▸ **Items**:
--- begin ---
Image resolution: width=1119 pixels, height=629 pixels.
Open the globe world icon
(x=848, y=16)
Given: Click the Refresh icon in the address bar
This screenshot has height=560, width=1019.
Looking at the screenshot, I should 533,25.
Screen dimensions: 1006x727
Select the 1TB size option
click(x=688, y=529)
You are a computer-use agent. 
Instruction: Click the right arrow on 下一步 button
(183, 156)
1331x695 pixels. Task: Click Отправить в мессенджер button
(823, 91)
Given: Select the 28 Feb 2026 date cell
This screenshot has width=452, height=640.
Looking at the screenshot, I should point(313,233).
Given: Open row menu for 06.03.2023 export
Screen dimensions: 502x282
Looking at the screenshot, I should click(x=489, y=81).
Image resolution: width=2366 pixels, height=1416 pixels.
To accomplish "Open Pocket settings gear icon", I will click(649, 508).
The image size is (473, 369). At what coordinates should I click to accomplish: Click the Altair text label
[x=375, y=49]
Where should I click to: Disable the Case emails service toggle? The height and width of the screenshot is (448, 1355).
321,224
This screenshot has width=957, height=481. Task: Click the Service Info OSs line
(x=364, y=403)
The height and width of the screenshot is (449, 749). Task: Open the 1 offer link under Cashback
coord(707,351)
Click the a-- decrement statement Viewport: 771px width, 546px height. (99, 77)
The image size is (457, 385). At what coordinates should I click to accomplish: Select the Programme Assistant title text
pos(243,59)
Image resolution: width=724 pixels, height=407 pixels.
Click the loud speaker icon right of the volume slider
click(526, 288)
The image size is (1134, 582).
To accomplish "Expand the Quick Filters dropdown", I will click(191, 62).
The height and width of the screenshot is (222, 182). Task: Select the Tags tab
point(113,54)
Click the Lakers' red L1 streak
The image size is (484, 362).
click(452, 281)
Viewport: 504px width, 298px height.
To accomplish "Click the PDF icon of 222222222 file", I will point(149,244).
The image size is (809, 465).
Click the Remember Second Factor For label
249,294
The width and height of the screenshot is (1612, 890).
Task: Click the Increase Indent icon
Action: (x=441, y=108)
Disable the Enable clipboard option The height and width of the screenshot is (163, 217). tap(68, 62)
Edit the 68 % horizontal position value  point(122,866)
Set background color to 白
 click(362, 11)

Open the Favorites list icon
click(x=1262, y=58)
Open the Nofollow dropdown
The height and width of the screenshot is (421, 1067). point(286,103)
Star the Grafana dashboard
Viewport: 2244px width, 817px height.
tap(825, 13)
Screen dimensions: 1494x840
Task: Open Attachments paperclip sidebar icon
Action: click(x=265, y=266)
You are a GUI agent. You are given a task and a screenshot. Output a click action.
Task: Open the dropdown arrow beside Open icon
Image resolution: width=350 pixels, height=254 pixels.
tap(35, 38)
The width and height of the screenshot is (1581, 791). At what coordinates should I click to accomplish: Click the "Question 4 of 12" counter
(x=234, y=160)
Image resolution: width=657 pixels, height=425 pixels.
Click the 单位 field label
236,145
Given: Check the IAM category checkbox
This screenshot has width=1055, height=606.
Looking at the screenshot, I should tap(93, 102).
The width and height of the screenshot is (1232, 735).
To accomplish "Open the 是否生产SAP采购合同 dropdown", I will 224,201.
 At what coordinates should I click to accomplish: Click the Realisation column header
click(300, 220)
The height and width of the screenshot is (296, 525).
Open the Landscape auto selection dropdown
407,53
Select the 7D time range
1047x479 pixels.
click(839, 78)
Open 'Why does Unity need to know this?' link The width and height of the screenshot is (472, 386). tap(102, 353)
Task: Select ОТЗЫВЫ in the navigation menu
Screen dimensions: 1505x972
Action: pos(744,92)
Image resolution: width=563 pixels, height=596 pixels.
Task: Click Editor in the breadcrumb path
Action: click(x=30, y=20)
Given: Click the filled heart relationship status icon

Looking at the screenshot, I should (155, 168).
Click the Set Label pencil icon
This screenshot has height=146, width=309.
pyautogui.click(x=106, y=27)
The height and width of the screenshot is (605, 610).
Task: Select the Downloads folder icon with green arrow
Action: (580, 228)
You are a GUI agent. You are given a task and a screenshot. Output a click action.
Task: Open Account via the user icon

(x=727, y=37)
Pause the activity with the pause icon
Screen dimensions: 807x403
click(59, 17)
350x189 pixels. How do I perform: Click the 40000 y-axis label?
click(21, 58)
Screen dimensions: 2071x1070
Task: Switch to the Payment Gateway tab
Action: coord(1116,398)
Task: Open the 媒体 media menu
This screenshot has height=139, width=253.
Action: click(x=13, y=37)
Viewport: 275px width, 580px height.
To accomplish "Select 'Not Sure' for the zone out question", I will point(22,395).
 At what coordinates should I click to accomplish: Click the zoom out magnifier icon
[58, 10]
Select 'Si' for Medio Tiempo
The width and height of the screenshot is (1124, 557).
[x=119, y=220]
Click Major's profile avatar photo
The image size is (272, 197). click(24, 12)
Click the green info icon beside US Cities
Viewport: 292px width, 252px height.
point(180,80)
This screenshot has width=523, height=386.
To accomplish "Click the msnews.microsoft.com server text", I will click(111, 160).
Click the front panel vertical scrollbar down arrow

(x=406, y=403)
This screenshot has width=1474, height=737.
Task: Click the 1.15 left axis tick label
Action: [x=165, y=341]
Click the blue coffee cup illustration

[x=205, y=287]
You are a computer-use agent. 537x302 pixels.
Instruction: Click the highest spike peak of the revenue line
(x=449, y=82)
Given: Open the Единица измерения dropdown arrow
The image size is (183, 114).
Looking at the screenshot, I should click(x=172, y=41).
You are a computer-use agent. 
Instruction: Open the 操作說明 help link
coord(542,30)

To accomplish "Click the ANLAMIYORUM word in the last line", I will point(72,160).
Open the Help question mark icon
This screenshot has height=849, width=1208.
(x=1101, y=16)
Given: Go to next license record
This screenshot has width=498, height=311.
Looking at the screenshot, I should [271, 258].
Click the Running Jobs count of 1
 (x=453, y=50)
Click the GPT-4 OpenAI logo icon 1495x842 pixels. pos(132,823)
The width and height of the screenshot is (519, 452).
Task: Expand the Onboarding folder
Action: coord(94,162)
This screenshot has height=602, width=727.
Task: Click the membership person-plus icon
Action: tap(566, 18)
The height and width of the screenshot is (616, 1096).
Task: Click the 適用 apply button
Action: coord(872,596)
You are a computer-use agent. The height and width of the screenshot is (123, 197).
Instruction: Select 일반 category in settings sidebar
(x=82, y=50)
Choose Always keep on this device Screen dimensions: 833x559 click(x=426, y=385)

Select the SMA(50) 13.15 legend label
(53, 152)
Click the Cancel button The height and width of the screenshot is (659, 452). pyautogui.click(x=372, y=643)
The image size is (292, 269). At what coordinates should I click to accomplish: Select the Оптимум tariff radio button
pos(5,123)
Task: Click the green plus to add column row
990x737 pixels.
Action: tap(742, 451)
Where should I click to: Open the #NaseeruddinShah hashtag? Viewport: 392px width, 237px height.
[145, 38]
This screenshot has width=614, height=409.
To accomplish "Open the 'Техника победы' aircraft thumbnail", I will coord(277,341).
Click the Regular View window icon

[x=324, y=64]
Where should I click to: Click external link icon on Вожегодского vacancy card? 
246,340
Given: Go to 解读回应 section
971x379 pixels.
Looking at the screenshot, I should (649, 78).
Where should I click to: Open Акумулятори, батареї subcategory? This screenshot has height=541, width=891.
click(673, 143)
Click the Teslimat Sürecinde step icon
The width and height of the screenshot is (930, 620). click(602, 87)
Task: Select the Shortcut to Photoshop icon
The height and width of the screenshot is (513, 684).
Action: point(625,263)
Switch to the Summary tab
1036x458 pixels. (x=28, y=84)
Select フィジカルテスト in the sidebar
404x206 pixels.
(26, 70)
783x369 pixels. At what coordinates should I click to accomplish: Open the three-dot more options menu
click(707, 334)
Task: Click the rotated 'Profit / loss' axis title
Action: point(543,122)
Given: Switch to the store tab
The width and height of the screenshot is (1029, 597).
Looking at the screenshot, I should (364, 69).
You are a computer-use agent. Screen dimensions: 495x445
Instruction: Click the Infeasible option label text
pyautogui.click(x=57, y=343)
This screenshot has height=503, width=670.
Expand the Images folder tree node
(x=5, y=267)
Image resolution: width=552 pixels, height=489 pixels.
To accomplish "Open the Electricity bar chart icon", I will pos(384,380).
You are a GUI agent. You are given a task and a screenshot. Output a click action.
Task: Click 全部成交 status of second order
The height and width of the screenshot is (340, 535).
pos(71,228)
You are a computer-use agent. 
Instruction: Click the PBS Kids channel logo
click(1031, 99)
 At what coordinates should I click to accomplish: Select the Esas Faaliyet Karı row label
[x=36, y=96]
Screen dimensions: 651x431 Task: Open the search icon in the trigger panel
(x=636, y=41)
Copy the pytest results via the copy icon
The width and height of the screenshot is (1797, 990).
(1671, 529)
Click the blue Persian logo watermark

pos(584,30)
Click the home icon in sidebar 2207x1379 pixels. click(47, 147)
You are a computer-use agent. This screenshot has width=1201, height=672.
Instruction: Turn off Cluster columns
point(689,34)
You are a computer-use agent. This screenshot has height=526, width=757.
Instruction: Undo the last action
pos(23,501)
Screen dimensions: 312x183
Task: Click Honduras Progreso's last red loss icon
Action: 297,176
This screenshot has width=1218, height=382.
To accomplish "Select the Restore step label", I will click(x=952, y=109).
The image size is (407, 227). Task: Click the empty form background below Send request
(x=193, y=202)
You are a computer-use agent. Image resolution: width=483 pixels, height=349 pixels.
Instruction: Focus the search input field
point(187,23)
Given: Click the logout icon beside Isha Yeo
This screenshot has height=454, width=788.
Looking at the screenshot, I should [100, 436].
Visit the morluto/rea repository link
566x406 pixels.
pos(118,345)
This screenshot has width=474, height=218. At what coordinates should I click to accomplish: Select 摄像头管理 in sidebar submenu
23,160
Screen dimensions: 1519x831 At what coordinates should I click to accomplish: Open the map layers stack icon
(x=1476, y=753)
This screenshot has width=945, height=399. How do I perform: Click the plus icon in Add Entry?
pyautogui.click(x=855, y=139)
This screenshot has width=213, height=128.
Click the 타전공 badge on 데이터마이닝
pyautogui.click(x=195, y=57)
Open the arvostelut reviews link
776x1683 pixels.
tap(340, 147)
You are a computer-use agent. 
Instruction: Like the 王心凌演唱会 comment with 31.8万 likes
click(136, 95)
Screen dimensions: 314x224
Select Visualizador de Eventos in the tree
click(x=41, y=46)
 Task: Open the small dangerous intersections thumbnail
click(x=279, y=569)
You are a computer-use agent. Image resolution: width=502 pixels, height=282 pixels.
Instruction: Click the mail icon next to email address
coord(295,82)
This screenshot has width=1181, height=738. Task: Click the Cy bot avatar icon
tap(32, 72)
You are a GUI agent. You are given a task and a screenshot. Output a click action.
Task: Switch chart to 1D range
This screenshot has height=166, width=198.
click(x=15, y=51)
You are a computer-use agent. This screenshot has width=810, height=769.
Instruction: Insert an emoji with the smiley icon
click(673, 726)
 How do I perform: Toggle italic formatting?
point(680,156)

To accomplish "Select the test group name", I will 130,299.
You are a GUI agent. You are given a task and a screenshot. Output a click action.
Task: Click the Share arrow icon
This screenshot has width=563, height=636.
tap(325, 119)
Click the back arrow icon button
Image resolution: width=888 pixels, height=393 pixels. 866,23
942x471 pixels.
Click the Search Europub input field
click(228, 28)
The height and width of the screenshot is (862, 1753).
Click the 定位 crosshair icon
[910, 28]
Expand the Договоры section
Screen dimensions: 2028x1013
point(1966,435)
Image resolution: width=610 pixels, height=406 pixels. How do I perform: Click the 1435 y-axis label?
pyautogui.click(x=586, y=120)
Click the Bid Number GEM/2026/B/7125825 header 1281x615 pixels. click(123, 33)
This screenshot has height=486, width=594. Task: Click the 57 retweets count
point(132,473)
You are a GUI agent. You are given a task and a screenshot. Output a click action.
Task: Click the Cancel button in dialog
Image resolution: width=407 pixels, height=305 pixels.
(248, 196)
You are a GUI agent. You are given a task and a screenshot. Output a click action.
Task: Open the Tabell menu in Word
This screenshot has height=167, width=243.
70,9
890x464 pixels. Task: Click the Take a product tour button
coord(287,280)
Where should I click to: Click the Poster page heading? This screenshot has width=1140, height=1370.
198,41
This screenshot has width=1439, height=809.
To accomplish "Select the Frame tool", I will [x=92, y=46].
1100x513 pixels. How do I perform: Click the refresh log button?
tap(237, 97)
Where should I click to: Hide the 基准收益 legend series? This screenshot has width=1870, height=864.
--- end ---
▸ **Exercise prompt**:
Identify each line above that contains the word "next" and copy it out in full. Case counts.

▸ **Task result**:
Given: Go to next license record
Instruction: Click the mail icon next to email address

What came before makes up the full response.